Mais tarde, durante a campanha presidencial, em 2010, Dilma faria pelo menos três correções de ordem estética, que incluíram uma plástica facial, a troca dos óculos por lentes de contato e a chance de, finalmente, realinhar a arcada dentária. Na mesma época, Dilma combateu e venceu um câncer no sistema linfático. Guerreira, a presidente suavizou as marcas deixadas pelo passado na pele. Não tocou, porém, nas marcas impressas na alma. “As marcas da tortura sou eu. Fazem parte de mim”, definiu Dilma em 2001, no depoimento emocionado à comissão mineira, 11 anos antes de ser criada a Comissão Nacional da Verdade, no mês passado. Leia a seguir trechos do depoimento de Dilma.
Fuga pela Rua Goiás
“Eu comecei a ser procurada em Minas nos dias seguintes à prisão de Ângelo Pezzuti. Eu morava no Edifício Solar, com meu marido, Cláudio Galeno de Magalhães Linhares, e numa noite, no fim de dezembro de 1968, o apartamento foi cercado e conseguimos fugir, na madrugada. O porteiro disse aos policiais do Dops de Minas que não estávamos em casa. Fugimos pela garagem que dá para a rua do fundo, a Rua Goiás.”
Ligações com Ângelo
“Fui interrogada dentro da Operação Bandeirantes (Oban) por policiais mineiros que interrogavam sobre processo na auditoria de Juiz de Fora e estavam muito interessados em saber meus contatos com Ângelo Pezzuti, que, segundo eles, já preso, mantinha comigo um conjunto de contatos para que eu viabilizasse sua fuga. Eu não tinha a menor ideia do que se tratava, pois tinha saído de BH no início de 69 e isso era no início de 70. Desconhecia as tentativas de fuga de Pezzuti, mas eles supuseram que se tratava de uma mentira. Talvez uma das coisas mais difíceis de você ser no interrogatório é inocente. Você não sabe nem do que se trata.”
Dente podre
“Uma das coisas que me aconteceu naquela época é que meu dente começou a cair e só foi derrubado posteriormente pela Oban. Minha arcada girou para o lado, me causando problemas até hoje, problemas no osso do suporte do dente. Me deram um soco e o dente se deslocou e apodreceu. Tomava de vez em quando Novalgina em gotas para passar a dor.
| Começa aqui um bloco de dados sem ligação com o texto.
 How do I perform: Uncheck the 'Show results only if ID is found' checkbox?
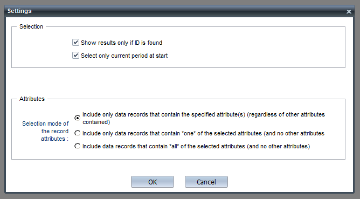click(76, 43)
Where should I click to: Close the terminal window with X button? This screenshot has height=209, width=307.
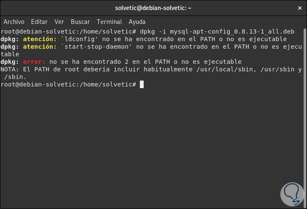(x=299, y=8)
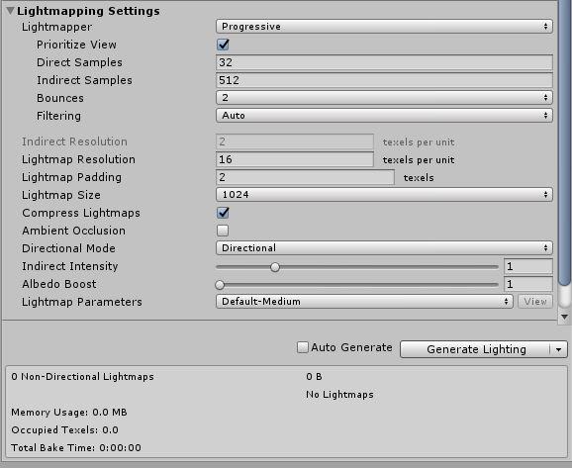Collapse the Lightmapping Settings foldout triangle
This screenshot has height=468, width=572.
click(10, 11)
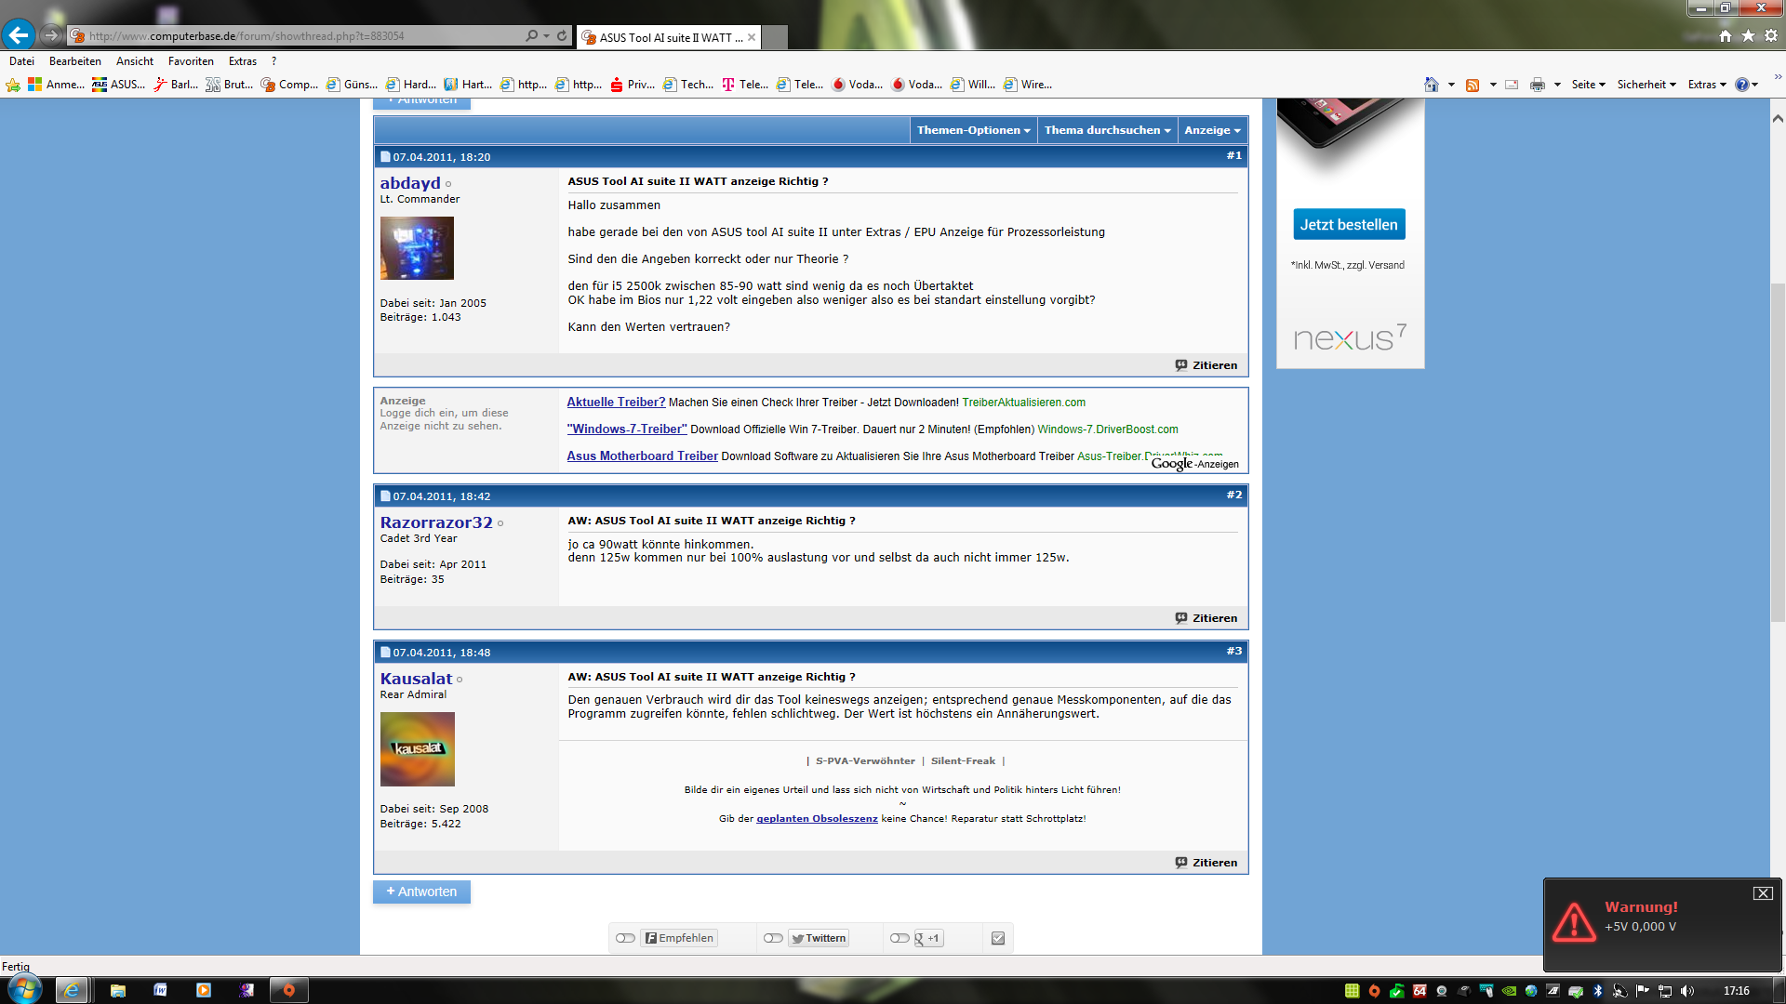This screenshot has width=1786, height=1004.
Task: Expand the Themen-Optionen dropdown
Action: [x=973, y=130]
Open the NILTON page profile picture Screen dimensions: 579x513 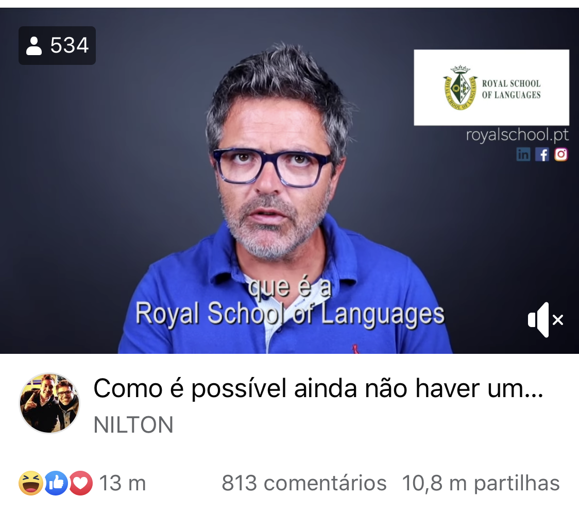[49, 403]
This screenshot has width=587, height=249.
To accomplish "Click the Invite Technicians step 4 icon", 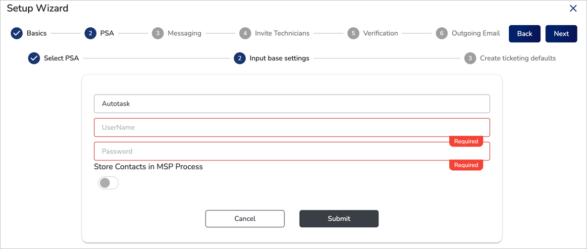I will point(245,34).
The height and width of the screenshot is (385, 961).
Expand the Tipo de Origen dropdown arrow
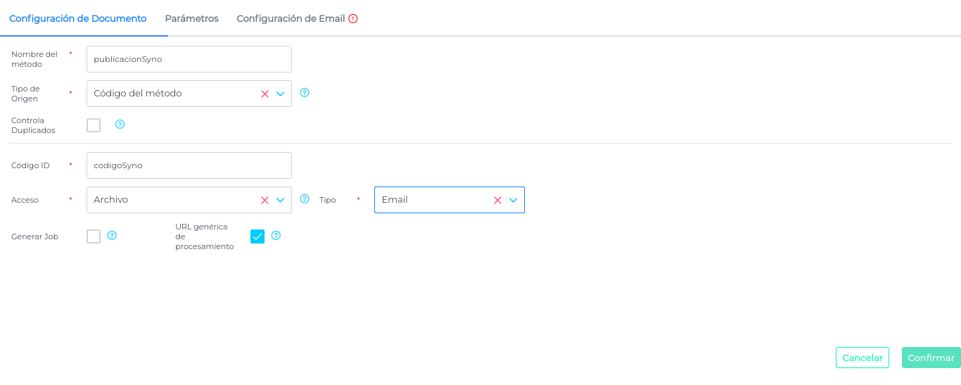pyautogui.click(x=280, y=94)
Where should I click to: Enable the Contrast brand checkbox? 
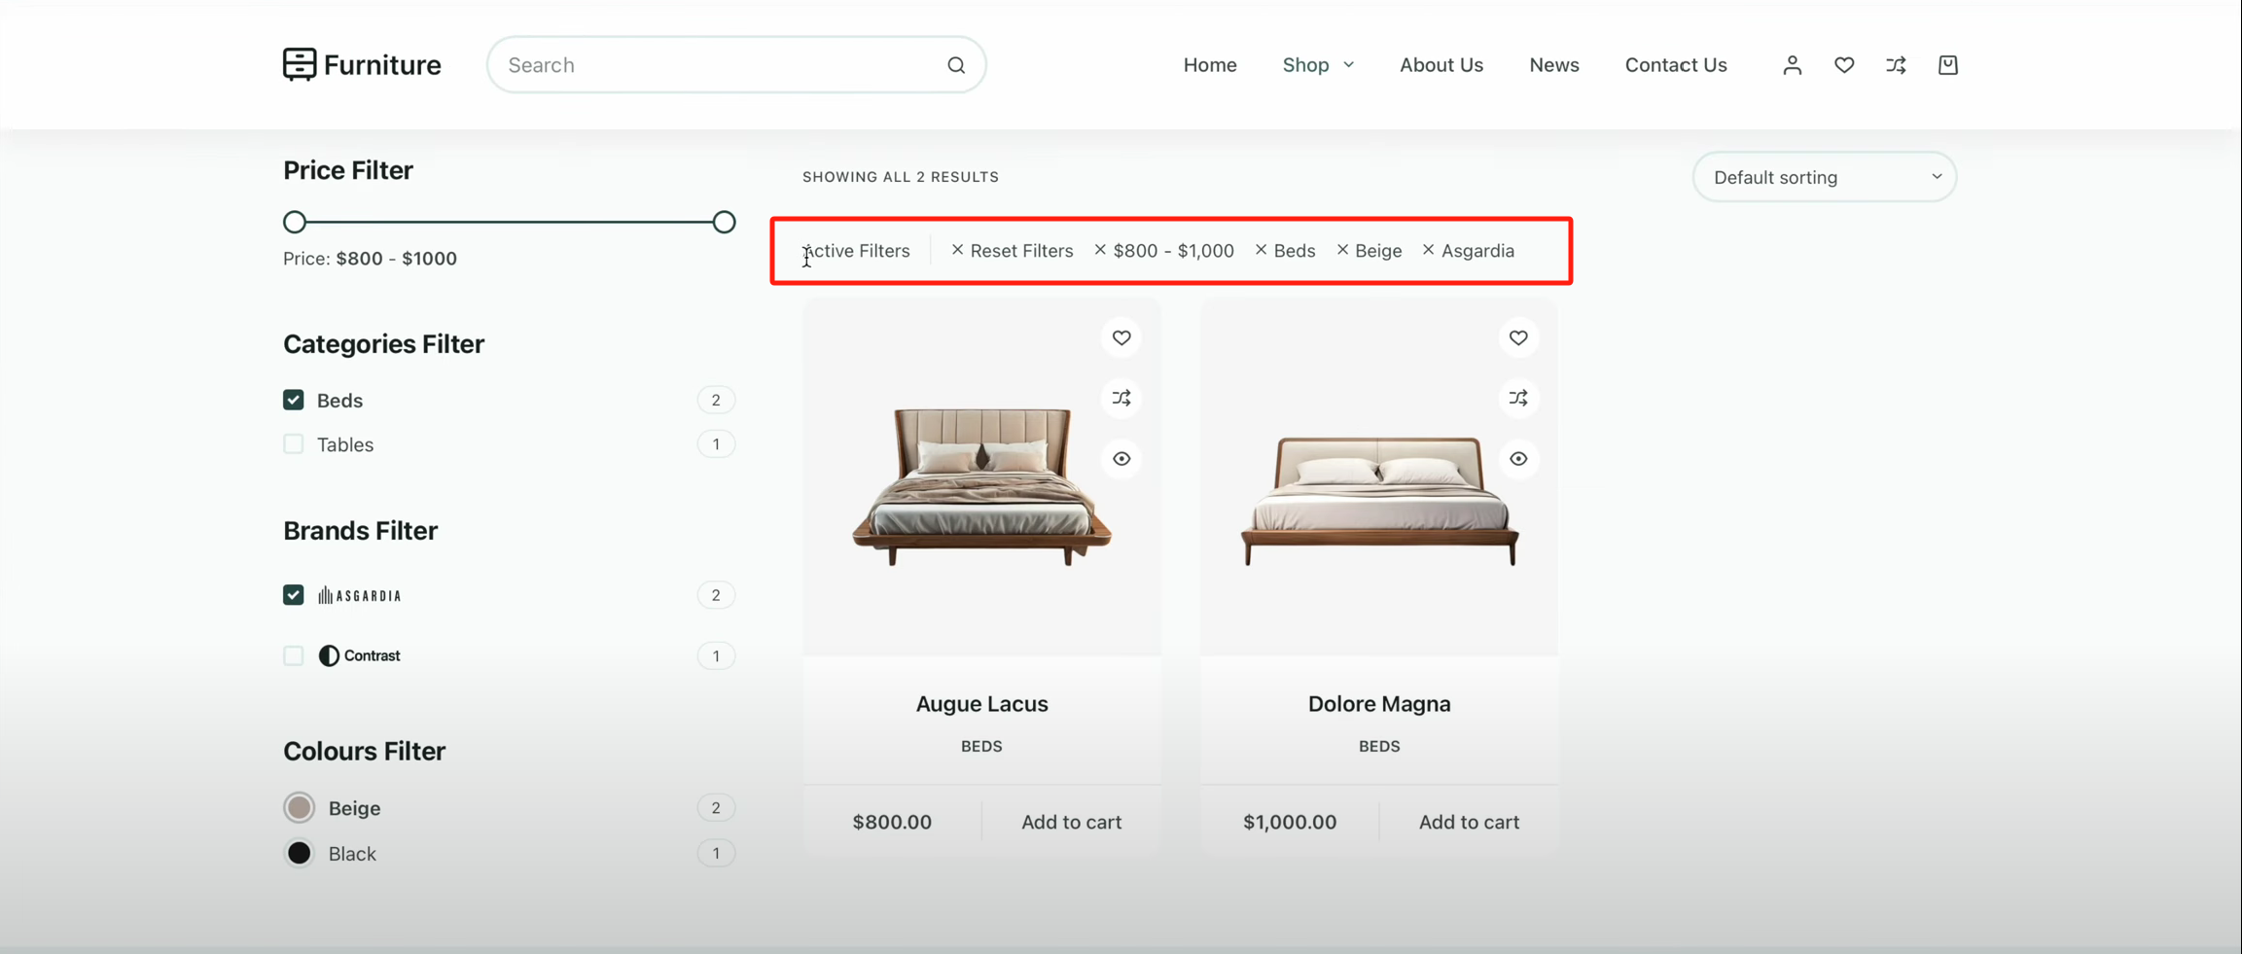pyautogui.click(x=294, y=655)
Só mais tarde, quando voltei para São Paulo, o Albernaz completou o serviço com um soco, arrancando o dente.”
Pau de arara
“...algumas características da tortura. No início, não tinha rotina. Não se distinguia se era dia ou noite. O interrogatório começava. Geralmente, o básico era choque. Começava assim: ‘Em 1968 o que você estava fazendo?’ e acabava no Ângelo Pezzuti e sua fuga, ganhando intensidade, com sessões de pau de arara, o que a gente não aguenta muito tempo.”
Palmatória
“Se o interrogatório é de longa duração, com interrogador ‘experiente’, ele te bota no pau de arara alguns momentos e depois leva para o choque, uma dor que não deixa rastro, só te mina. Muitas vezes também usava palmatória; usava em mim muita palmatória. Em São Paulo usaram pouco esse ‘método’. No fim, quando estava para ir embora, começou uma rotina. No início, não tinha hora. Era de dia e de noite. Emagreci muito, pois não me alimentava direito.”
Local da tortura
“Acredito hoje ter sido por isso que fui levada no dia 18 de maio de 1970 para Minas Gerais, especificamente para Juiz de Fora, sob a alegação de que ia prestar esclarecimentos no processo que ocorria na 4ª CJM. Mas, depois do depoimento, eu fui levada (ou melhor, teria de ser levada para São Paulo), mas fui colocada num local (encapuzada) que sobre ele tinha várias suposições: ou era uma instalação do Exército ou Delegacia de Polícia. Mas acho que não era do Exército, pois depois estive no QG do Exército e não era lá.”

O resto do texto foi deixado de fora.